Reward Model Misalignment:
Your $ r_\phi $ may not match your actual preferences.
Covariate Shift:
The policy drifts, and $r_\phi$ hasn’t seen those new outputs.
Sample Inefficiency:
PPO takes forever and a lot of annotations.

You can skip the reward model. Go straight for the preferences. DPO directly optimizes: $$ L_{\text{DPO}}(\theta) = - \sum_{(x, y^+, y^-)} \log \sigma\left(\beta \left[ \log \pi_\theta(y^+|x) - \log \pi_\theta(y^-|x) \right] \right) $$

Where $\sigma(z) = \frac{1}{1 + e^{-z}} $. DPO is not RL, not at all, but you may interpret $ \log \pi_\theta(y | x) $ as a latent reward:
$$ r_\theta(x, y) := \log \pi_\theta(y | x), $$ and that is where people started to use title “your xxx is a latent xxx” for some academic bullshit. Yeah, my PhD life is actually a huge waste of my life but I had no better things to do with it anyways.

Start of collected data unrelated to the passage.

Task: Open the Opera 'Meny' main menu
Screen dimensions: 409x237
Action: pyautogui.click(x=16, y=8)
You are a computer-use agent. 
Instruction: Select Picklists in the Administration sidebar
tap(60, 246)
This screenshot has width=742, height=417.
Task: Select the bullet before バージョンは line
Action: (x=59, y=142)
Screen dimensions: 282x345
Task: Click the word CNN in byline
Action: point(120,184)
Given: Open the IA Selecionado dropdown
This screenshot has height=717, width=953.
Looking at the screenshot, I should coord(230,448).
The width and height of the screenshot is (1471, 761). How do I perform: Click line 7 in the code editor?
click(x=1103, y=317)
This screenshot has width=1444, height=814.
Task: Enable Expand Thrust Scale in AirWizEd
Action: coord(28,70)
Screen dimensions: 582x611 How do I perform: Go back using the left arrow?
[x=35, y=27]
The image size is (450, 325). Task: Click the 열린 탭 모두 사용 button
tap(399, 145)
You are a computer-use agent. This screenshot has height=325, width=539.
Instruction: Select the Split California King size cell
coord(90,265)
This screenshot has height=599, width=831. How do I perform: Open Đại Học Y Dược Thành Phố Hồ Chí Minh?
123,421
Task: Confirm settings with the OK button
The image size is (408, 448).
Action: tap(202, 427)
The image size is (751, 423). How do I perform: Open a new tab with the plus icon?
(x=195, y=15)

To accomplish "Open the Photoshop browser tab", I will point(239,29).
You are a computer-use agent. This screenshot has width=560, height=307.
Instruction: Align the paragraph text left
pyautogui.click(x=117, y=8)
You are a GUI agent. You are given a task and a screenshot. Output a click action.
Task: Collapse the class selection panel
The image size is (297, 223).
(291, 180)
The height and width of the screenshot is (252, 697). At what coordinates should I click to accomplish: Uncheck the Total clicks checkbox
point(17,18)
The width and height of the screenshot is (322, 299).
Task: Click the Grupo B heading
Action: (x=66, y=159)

Nash Learning from Human Feedback (NLHF)

Apparently having a preference moodel you also go game-theoretic. In NLHF, we don’t just want a good policy—we want a Nash equilibrium in the space of preferences. This Nash equilibrium defines a strategy that cannot be beaten by an ‘‘alternative self’’.

We define:

A preference model $P(y \succ y’ | x) \in [0, 1] $
Policy preference:
$$ P(\pi \succ \pi’) = \mathbb{E}_{x,y,y’}[P(y \succ y’ | x)] $$
Goal: find $ \pi^* $ such that:
$$ P(\pi^* \succ \pi’) \geq \frac{1}{2}, \quad \forall \pi’ $$

This can be solved with Mirror Descent or Policy Gradients: $$ \pi_{n+1} = \arg\max_\pi \langle \nabla J(\pi_n, \pi_n’), \pi - \pi_n \rangle - \frac{1}{\eta} D_{\text{KL}}(\pi | \pi_n). $$ Games like this is notoriously solvable via No-Regret methods, so you can come up with all kind of statistical bounds that ultimately boilds down to $\mathcal{O}(\sqrt{T})$ (or maybe a little different), or play with the reward/training structure a little bit more to come up with more fancy algorithms, and test them on some Hugging Face datasets.

Evaluations on tasks like TL;DR summarization show that:

NLHF beats RLHF in win-rate by ~5%
Using direct preference models improves ranking accuracy:
- Gemma-2B: 74.2% → 80.7%
- LLaMA3-8B: 87.8% → 94.8%

And… maybe it converges with fewer samples.

We are going to come back to this with a discussion of whether RLHF is actually useful. Now it’s the fall of 2025 and I already find myself so naive to wanted to do LLM alignment by myself, the resource and the effort put into this would have overwhelmed me, no doubt. A bigger question is, out of so many papers sprang in the last few years, what values can individual researchers actually create?